The emerging roles of forkhead box (Fox) proteins in cancer

Abstract

Forkhead box (Fox) proteins are a superfamily of evolutionarily conserved transcriptional regulators, which are characterized by the forkhead DNA binding domains, and control a wide range of biological processes. Fox proteins can both activate and repress gene expression through the recruitment of co-factors or repressors, primarily histone deacetylases (HDACs). In addition, Fox proteins interact extensively with other factors such as p53 and oestrogen receptor to modulate gene expression, and deregulation of Fox protein activity or expression results in changes in both direct and indirect target genes. Fox proteins are largely deregulated through genetic events and alterations in post-translational modifications.
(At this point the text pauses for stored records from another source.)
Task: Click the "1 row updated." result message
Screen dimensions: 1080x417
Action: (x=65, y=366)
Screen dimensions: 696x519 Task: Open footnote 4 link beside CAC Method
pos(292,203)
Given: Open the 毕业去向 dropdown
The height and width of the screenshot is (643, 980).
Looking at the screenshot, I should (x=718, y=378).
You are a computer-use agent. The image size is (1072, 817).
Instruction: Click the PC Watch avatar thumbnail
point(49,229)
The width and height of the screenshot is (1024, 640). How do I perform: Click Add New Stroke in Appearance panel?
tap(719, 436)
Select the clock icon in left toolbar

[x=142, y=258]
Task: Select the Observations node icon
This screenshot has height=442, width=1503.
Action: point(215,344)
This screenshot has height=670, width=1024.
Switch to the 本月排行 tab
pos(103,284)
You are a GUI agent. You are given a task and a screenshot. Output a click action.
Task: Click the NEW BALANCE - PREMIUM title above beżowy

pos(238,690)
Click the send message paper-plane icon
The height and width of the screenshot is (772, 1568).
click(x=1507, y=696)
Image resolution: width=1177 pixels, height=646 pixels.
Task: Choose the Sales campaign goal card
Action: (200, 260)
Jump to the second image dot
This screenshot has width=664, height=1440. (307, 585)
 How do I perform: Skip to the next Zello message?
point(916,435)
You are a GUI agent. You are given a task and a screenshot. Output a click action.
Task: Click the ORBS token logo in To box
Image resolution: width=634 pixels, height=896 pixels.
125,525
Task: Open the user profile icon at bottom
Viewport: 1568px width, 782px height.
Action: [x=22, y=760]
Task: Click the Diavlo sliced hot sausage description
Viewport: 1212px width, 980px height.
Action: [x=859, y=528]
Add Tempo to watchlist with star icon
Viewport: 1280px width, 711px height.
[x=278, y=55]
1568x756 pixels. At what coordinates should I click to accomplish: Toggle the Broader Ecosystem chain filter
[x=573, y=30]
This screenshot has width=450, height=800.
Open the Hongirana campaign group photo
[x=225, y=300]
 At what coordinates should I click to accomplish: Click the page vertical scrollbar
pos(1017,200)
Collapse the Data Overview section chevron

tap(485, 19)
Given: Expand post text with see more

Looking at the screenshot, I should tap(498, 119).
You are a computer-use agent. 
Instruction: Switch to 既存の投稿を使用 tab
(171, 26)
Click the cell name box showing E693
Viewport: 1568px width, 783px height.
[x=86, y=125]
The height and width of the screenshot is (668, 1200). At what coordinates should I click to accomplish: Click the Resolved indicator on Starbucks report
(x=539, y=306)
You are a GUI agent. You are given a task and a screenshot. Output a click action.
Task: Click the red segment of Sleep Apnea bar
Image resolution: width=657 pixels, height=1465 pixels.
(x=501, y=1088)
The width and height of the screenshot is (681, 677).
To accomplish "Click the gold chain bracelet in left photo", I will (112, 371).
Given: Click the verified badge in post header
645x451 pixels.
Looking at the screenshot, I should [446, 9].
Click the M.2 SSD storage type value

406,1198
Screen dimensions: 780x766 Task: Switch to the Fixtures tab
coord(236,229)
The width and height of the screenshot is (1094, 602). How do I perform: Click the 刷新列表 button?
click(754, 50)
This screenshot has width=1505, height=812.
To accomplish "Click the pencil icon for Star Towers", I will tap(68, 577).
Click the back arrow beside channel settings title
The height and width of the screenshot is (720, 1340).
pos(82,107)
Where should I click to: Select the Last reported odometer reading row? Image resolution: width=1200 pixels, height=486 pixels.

Post-translational control of Fox protein activity is exerted through an intricate balance of phosphorylation, acetylation and mono-ubiquitylation that influences protein interactions and sub-cellular localization. Deregulation of Fox proteins is commonly associated with tumorigenesis and cancer progression; Fox proteins may be directly targeted or deregulated by mutations in upstream factors. Overexpression of FOXM1 promotes cell-cycle progression, and overexpression of FOXC2 promotes tumour metastasis and invasion. By contrast, loss of FOXO3A activity may increase resistance to apoptosis and cell-cycle progression, and deregulation of FoxP family members can result in tumour immune evasion. Fox proteins may act as both direct and indirect targets for therapeutic intervention. However, the complex nature of Fox transcription factor signalling and their roles as both tumour suppressors and oncogenes makes them challenging therapeutic targets.